My grandpa asked why I wasn’t going to run. I shared with him that I wasn’t popular and outgoing, which meant no one would vote for me, so I was saving myself the hassle and heartache.
He donned his serious pastoral face and told me what turned out to be highly useful leadership advice.
“Now Buddy,” he began, using my nickname, “you won’t know unless you try.”
But he didn’t stop there. The next part has stuck with me through the years.
“Leaders don’t make decisions for others. Leaders also don’t let their assumptions get in the way of doing their best and following their dreams.”
He continued, “If you don’t run, you’re guaranteed not to get the position, but if you run and let others make their own decisions, then your dream is 100% more likely to come to pass.”
I slipped into the student association office the next day. It turns out no one wanted to run for treasurer. Perfect! Instead of a popularity contest, it was a person vs. no person contest.
An introvert like me was much more likely to win that type of vote. So I submitted my name.
Thankfully, I didn’t feel the sting of defeat to a “no” checkbox and was voted as student association treasurer.
I discovered two things while on the student association that year: (1) I disliked being treasurer and (2) being extroverted and popular didn’t necessarily make a good leader.

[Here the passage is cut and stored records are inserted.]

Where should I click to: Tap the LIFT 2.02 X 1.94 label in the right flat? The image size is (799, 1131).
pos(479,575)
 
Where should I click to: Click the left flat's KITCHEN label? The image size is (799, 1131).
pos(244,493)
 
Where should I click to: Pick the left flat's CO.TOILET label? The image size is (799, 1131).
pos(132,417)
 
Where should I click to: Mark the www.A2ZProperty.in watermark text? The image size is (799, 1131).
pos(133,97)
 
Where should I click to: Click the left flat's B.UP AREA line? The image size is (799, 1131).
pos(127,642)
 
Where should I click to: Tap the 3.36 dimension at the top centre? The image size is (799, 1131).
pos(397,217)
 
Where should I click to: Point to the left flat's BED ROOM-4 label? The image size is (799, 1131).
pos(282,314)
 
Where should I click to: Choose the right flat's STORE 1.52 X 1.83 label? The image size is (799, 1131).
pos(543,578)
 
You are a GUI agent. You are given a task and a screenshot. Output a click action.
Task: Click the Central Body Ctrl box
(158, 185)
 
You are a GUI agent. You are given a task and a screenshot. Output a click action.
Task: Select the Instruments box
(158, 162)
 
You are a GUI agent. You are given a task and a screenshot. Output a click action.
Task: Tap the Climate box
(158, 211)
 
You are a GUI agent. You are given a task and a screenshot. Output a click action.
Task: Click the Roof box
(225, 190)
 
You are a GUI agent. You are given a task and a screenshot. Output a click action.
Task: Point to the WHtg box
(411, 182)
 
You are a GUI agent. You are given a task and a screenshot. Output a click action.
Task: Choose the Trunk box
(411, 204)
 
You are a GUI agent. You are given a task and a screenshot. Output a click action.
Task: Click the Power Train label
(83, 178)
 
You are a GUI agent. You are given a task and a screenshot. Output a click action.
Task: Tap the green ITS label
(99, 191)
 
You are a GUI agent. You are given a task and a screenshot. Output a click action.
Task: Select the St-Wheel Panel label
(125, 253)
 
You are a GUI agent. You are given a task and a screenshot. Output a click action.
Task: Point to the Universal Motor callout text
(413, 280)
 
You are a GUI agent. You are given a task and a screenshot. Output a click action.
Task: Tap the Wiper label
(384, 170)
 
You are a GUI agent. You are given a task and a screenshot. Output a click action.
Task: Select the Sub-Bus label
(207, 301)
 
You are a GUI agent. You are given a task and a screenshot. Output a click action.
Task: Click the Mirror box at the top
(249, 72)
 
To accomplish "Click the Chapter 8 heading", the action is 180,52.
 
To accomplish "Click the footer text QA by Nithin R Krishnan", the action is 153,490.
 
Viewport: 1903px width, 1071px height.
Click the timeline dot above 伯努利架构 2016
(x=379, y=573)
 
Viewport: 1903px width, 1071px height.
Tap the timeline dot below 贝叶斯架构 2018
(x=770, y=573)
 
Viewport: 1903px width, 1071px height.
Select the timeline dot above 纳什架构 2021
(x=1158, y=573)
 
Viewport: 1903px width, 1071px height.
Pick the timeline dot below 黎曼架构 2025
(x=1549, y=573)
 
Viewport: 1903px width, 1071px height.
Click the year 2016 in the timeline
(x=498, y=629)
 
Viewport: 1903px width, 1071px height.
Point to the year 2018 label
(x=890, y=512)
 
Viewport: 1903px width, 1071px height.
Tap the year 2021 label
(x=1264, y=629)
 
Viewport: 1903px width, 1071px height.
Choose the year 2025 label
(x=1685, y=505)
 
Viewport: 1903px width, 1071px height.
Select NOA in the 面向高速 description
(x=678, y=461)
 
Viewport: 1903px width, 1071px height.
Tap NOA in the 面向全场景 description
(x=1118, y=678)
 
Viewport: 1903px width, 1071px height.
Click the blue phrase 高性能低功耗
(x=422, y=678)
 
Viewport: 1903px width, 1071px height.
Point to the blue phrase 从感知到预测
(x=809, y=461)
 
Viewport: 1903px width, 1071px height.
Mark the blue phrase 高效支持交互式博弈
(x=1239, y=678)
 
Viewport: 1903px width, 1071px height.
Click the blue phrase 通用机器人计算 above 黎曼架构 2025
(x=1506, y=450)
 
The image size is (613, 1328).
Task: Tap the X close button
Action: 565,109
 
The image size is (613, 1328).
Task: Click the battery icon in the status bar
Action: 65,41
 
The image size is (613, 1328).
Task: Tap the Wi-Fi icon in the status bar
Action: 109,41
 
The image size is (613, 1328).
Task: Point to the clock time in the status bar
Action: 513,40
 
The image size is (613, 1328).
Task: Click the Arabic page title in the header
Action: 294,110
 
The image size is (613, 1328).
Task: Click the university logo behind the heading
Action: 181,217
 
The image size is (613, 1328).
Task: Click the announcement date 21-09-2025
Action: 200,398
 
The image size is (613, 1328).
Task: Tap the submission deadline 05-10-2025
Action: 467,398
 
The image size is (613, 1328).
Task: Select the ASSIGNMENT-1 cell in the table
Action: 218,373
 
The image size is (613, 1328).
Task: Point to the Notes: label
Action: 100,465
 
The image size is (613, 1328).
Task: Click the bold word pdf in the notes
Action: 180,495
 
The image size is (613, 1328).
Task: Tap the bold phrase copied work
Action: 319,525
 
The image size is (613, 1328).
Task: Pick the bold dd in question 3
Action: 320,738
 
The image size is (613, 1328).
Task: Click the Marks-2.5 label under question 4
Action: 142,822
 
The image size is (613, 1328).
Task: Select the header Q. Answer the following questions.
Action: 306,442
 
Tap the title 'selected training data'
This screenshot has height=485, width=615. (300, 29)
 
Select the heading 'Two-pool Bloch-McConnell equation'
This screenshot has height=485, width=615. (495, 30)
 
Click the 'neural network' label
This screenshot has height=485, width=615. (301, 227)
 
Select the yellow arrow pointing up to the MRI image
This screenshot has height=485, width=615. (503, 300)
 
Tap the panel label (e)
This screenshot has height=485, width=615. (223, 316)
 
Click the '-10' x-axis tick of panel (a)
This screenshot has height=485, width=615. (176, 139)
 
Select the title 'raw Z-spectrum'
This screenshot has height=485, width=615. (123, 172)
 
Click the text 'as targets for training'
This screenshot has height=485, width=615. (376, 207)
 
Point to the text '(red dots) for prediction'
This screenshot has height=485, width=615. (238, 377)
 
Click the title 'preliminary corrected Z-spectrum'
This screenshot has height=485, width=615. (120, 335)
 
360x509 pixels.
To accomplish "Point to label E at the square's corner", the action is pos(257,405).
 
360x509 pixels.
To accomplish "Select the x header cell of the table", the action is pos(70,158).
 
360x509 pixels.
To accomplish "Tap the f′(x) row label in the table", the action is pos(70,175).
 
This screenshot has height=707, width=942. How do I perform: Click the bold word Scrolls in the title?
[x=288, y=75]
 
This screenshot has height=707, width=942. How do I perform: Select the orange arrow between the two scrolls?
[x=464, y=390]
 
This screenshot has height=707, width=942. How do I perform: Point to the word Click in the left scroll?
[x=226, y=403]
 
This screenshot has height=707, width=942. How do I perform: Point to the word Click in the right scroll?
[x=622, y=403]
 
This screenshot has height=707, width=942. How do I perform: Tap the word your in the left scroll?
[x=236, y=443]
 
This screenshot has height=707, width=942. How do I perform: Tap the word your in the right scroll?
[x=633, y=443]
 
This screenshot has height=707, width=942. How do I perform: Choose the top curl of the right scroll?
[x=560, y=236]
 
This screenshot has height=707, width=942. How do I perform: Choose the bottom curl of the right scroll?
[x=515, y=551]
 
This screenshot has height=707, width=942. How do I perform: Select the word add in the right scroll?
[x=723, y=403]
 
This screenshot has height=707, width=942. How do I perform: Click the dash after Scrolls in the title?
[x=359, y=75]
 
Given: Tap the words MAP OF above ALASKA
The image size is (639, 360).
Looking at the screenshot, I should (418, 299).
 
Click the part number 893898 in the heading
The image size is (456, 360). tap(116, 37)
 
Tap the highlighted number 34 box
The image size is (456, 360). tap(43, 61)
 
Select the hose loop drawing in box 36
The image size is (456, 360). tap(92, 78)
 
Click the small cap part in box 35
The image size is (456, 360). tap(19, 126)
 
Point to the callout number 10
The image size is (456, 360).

In fact, the best and most dependable leaders on the student association tended to be the less popular, more introverted people.
Those that didn’t waiver over what others thought.
Those who could work on their own and also in groups.
Those who talked less and listened more.
Those who focused on the merit of the idea rather than the person who presented the idea.
Popularity tends to belong to those who are extroverted and outgoing. This is true in high school, but it can also extend to the work place. (I recognize this is a blatant blanket statement that applied to my high school experience and does not necessarily reflect everyday reality.)
The same is true in the work place as in high school: popularity does not make for the best leaders.
The best leaders are self-aware, relationally transparent, balanced in their decision-making, and possess an internal moral perspective that drives all they do.
In short, the best leaders don’t have a specific personality.
The best leaders are authentic to the personality they own and seek to improve it daily for the betterment of themselves and those around them.